(begin)

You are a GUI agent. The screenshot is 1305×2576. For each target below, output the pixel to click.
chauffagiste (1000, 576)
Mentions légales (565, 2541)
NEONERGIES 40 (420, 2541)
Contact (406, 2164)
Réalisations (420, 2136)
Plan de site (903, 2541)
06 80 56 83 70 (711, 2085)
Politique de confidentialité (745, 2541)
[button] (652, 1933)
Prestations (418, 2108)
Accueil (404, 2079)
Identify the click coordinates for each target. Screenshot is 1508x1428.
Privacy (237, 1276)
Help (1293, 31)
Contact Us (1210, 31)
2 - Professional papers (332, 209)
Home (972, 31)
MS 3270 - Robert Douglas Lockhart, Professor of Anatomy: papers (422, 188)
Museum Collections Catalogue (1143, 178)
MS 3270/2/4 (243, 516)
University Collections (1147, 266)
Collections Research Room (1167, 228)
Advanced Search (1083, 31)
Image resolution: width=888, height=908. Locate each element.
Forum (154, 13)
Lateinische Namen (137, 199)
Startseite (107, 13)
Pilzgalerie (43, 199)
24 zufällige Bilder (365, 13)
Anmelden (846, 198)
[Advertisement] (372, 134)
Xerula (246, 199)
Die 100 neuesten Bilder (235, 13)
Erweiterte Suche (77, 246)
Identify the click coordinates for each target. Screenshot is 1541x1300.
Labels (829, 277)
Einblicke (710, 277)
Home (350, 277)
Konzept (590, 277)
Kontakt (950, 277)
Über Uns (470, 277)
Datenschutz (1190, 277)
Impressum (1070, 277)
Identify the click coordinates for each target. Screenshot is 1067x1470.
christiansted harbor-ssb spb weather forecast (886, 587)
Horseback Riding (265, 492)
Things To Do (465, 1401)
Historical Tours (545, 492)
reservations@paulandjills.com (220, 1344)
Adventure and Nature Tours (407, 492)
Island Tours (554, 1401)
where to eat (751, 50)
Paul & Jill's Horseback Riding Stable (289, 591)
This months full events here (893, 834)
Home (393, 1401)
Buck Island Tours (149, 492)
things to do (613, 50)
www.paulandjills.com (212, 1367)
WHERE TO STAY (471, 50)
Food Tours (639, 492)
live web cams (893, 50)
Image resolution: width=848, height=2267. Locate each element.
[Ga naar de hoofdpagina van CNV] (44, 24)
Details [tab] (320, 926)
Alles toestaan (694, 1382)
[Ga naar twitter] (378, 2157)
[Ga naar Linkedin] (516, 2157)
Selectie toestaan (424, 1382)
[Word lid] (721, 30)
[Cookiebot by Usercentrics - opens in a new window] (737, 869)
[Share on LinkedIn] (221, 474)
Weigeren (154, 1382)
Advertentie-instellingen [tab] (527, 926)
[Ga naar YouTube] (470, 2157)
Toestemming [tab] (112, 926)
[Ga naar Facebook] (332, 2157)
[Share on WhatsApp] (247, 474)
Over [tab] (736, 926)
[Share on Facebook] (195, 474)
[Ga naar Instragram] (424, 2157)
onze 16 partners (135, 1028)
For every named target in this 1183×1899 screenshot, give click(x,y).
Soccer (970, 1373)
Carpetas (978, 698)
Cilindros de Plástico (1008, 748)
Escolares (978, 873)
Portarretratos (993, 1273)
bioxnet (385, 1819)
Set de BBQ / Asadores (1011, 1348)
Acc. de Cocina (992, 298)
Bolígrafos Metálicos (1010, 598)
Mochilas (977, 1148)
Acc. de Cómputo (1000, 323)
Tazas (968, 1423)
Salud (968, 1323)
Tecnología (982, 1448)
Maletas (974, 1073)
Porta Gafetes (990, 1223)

(end)

> [REQUIREMENTS] Copy out word for word every line from the one containing "24 zufällige Bilder (365, 13)" down to the one containing "Home (350, 277)", including both of those lines.

> [RESPONSE]
24 zufällige Bilder (365, 13)
Anmelden (846, 198)
[Advertisement] (372, 134)
Xerula (246, 199)
Die 100 neuesten Bilder (235, 13)
Erweiterte Suche (77, 246)
Identify the click coordinates for each target. Screenshot is 1541x1300.
Labels (829, 277)
Einblicke (710, 277)
Home (350, 277)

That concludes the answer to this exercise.